Le film, peu diffusé, a longtemps été entouré de mystère et est devenu mythique pour son public. La version DVD du film sortie en 2006 a permis de reconstituer l’intégralité du film et d’intégrer une histoire manquante, « La Jarre ». Les frères Taviani ont été séduits par la version de Pirandello la plus poétique et la plus populaire.
« César doit mourir » (2012)
Réalisé comme une docufiction et joué par des détenus sous la direction de Fabio Cavalli, le film est en partie en noir et blanc. Il a remporté l’Ours d’or du meilleur film à la Berlinale de 2012. Il s’agit d’une adaptation de « Jules César » de William Shakespeare, tournée avec des détenus d’un secteur de haute sécurité de la prison de Rebibbia, à Rome.

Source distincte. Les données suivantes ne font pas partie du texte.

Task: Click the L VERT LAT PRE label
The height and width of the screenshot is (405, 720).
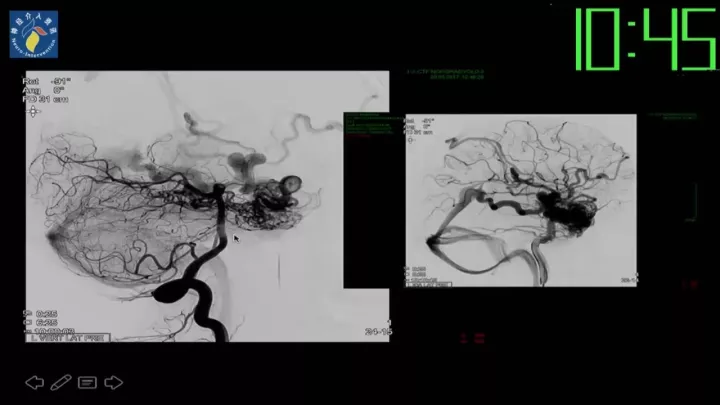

Les acteurs incarnent simultanément leur propre personnage et celui de la pièce de théâtre. Le film met en avant le processus de réinsertion et la vie en prison, tout en montrant le travail et les coulisses de la pièce de théâtre. Les frères Taviani ont déclaré : « Avec gratitude envers Shakespeare (…) nous avons fait notre la pièce de Jules César, nous l’avons déconstruite puis reconstruite ».
« Une affaire personnelle » (2017)
Adapté du récit du même nom de Beppe Fenoglio, « Una questione privata » se déroule pendant la Résistance italienne dans les montagnes de la province de Coni (Piémont) en 1944. Milton, un jeune étudiant devenu résistant, parcoure lors d’une mission la résidence autrefois occupée par Fulvia, une jeune fille turinoise déplacée à Alba, dont il est follement amoureux. Durant la réalisation du film, Vittorio Taviani était malade et n’a pas pu participer au tournage. Il est décédé en avril 2018.